Problem statement: What appears in the data must be reproduced exactly.

Collected data:
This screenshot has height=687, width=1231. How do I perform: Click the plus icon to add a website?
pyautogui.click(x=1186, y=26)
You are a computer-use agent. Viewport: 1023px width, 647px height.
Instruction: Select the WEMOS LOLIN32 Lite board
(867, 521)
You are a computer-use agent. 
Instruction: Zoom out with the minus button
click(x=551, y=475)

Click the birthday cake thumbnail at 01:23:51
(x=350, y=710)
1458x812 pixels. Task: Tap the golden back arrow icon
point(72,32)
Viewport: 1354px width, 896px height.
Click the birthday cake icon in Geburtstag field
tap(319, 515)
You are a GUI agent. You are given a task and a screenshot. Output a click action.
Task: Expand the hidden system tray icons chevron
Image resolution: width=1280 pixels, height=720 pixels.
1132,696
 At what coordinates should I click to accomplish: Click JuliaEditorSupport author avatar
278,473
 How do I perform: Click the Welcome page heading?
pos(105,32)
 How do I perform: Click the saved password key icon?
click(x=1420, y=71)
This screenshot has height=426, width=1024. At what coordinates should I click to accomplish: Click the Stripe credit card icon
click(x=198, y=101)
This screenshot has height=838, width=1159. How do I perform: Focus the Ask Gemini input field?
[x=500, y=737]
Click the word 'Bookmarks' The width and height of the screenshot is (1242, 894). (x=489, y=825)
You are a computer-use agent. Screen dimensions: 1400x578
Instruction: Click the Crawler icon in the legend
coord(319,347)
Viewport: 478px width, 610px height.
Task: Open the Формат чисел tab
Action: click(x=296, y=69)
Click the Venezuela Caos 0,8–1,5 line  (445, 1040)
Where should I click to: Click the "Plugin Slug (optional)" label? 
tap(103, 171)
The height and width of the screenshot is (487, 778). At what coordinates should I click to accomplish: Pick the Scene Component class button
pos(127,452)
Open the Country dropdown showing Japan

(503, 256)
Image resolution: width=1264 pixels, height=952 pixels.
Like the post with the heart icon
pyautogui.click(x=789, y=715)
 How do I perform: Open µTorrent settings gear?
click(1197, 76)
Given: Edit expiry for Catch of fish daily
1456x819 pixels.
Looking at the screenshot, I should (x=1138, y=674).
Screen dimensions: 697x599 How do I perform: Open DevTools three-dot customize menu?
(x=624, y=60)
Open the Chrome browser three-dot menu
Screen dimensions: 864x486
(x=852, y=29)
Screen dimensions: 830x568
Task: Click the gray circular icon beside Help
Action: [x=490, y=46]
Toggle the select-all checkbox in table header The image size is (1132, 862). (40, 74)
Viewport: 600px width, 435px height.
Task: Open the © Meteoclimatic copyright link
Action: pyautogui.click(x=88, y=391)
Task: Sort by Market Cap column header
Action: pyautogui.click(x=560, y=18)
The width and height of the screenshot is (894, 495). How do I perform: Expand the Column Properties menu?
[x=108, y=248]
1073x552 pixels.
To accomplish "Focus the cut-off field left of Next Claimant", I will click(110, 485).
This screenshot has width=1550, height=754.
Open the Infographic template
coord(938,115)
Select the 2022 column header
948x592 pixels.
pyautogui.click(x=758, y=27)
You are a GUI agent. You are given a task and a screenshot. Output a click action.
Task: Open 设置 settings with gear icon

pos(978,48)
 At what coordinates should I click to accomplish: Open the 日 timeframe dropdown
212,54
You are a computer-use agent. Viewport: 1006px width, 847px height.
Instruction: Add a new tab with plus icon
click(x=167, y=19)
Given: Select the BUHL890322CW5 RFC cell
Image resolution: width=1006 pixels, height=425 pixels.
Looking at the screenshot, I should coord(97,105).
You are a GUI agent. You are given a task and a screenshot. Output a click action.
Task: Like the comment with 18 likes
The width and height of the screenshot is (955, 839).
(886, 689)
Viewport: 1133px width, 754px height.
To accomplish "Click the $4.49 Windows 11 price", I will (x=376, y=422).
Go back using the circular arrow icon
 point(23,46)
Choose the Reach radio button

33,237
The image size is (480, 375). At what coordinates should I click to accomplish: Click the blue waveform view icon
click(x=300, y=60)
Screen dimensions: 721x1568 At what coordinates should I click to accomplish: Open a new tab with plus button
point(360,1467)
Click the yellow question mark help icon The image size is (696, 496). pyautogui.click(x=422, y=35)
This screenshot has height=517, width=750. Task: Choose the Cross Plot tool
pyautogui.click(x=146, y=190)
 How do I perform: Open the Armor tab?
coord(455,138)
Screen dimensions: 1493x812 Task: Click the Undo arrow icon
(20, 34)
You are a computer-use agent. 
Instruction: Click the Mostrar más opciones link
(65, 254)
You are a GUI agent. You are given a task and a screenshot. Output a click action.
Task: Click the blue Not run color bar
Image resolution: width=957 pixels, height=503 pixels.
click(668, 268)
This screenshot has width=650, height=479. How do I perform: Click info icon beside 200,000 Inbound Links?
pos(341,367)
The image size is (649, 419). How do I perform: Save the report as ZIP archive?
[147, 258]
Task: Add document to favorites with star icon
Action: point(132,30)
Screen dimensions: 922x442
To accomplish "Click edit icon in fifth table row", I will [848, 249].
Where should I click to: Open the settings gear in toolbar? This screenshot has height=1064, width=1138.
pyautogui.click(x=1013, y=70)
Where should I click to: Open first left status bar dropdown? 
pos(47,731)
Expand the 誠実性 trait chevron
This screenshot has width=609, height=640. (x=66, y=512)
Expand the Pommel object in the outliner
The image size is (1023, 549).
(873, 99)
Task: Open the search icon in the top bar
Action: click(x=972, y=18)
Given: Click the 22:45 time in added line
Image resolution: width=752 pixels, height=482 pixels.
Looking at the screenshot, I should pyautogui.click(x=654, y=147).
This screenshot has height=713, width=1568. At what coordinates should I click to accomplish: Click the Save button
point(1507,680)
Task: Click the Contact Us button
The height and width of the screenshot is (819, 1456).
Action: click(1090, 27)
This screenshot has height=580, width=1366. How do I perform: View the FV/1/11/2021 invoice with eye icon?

Task solution:
This screenshot has height=687, width=1231. How do I perform: Click the plus icon to add a website?
pyautogui.click(x=1186, y=26)
You are a computer-use agent. Viewport: 1023px width, 647px height.
Instruction: Select the WEMOS LOLIN32 Lite board
(867, 521)
You are a computer-use agent. 
Instruction: Zoom out with the minus button
click(x=551, y=475)

Click the birthday cake thumbnail at 01:23:51
(x=350, y=710)
1458x812 pixels. Task: Tap the golden back arrow icon
point(72,32)
Viewport: 1354px width, 896px height.
Click the birthday cake icon in Geburtstag field
tap(319, 515)
You are a GUI agent. You are given a task and a screenshot. Output a click action.
Task: Expand the hidden system tray icons chevron
Image resolution: width=1280 pixels, height=720 pixels.
1132,696
 At what coordinates should I click to accomplish: Click JuliaEditorSupport author avatar
278,473
 How do I perform: Click the Welcome page heading?
pos(105,32)
 How do I perform: Click the saved password key icon?
click(x=1420, y=71)
This screenshot has height=426, width=1024. At what coordinates should I click to accomplish: Click the Stripe credit card icon
click(x=198, y=101)
This screenshot has height=838, width=1159. How do I perform: Focus the Ask Gemini input field?
[x=500, y=737]
Click the word 'Bookmarks' The width and height of the screenshot is (1242, 894). (x=489, y=825)
You are a computer-use agent. Screen dimensions: 1400x578
Instruction: Click the Crawler icon in the legend
coord(319,347)
Viewport: 478px width, 610px height.
Task: Open the Формат чисел tab
Action: click(x=296, y=69)
Click the Venezuela Caos 0,8–1,5 line  (445, 1040)
Where should I click to: Click the "Plugin Slug (optional)" label? 
tap(103, 171)
The height and width of the screenshot is (487, 778). At what coordinates should I click to accomplish: Pick the Scene Component class button
pos(127,452)
Open the Country dropdown showing Japan

(503, 256)
Image resolution: width=1264 pixels, height=952 pixels.
Like the post with the heart icon
pyautogui.click(x=789, y=715)
 How do I perform: Open µTorrent settings gear?
click(1197, 76)
Given: Edit expiry for Catch of fish daily
1456x819 pixels.
Looking at the screenshot, I should (x=1138, y=674).
Screen dimensions: 697x599 How do I perform: Open DevTools three-dot customize menu?
(x=624, y=60)
Open the Chrome browser three-dot menu
Screen dimensions: 864x486
(x=852, y=29)
Screen dimensions: 830x568
Task: Click the gray circular icon beside Help
Action: [x=490, y=46]
Toggle the select-all checkbox in table header The image size is (1132, 862). (40, 74)
Viewport: 600px width, 435px height.
Task: Open the © Meteoclimatic copyright link
Action: pyautogui.click(x=88, y=391)
Task: Sort by Market Cap column header
Action: pyautogui.click(x=560, y=18)
The width and height of the screenshot is (894, 495). How do I perform: Expand the Column Properties menu?
[x=108, y=248]
1073x552 pixels.
To accomplish "Focus the cut-off field left of Next Claimant", I will click(110, 485).
This screenshot has width=1550, height=754.
Open the Infographic template
coord(938,115)
Select the 2022 column header
948x592 pixels.
pyautogui.click(x=758, y=27)
You are a GUI agent. You are given a task and a screenshot. Output a click action.
Task: Open 设置 settings with gear icon

pos(978,48)
 At what coordinates should I click to accomplish: Open the 日 timeframe dropdown
212,54
You are a computer-use agent. Viewport: 1006px width, 847px height.
Instruction: Add a new tab with plus icon
click(x=167, y=19)
Given: Select the BUHL890322CW5 RFC cell
Image resolution: width=1006 pixels, height=425 pixels.
Looking at the screenshot, I should coord(97,105).
You are a GUI agent. You are given a task and a screenshot. Output a click action.
Task: Like the comment with 18 likes
The width and height of the screenshot is (955, 839).
(886, 689)
Viewport: 1133px width, 754px height.
To accomplish "Click the $4.49 Windows 11 price", I will (x=376, y=422).
Go back using the circular arrow icon
 point(23,46)
Choose the Reach radio button

33,237
The image size is (480, 375). At what coordinates should I click to accomplish: Click the blue waveform view icon
click(x=300, y=60)
Screen dimensions: 721x1568 At what coordinates should I click to accomplish: Open a new tab with plus button
point(360,1467)
Click the yellow question mark help icon The image size is (696, 496). pyautogui.click(x=422, y=35)
This screenshot has height=517, width=750. Task: Choose the Cross Plot tool
pyautogui.click(x=146, y=190)
 How do I perform: Open the Armor tab?
coord(455,138)
Screen dimensions: 1493x812 Task: Click the Undo arrow icon
(20, 34)
You are a computer-use agent. 
Instruction: Click the Mostrar más opciones link
(65, 254)
You are a GUI agent. You are given a task and a screenshot. Output a click action.
Task: Click the blue Not run color bar
Image resolution: width=957 pixels, height=503 pixels.
click(668, 268)
This screenshot has width=650, height=479. How do I perform: Click info icon beside 200,000 Inbound Links?
pos(341,367)
The image size is (649, 419). How do I perform: Save the report as ZIP archive?
[147, 258]
Task: Add document to favorites with star icon
Action: point(132,30)
Screen dimensions: 922x442
To accomplish "Click edit icon in fifth table row", I will [848, 249].
Where should I click to: Open the settings gear in toolbar? This screenshot has height=1064, width=1138.
pyautogui.click(x=1013, y=70)
Where should I click to: Open first left status bar dropdown? 
pos(47,731)
Expand the 誠実性 trait chevron
This screenshot has width=609, height=640. (x=66, y=512)
Expand the Pommel object in the outliner
The image size is (1023, 549).
(873, 99)
Task: Open the search icon in the top bar
Action: click(x=972, y=18)
Given: Click the 22:45 time in added line
Image resolution: width=752 pixels, height=482 pixels.
Looking at the screenshot, I should pyautogui.click(x=654, y=147).
This screenshot has height=713, width=1568. At what coordinates should I click to accomplish: Click the Save button
point(1507,680)
Task: Click the Contact Us button
The height and width of the screenshot is (819, 1456).
Action: click(1090, 27)
This screenshot has height=580, width=1366. How do I perform: View the FV/1/11/2021 invoice with eye icon?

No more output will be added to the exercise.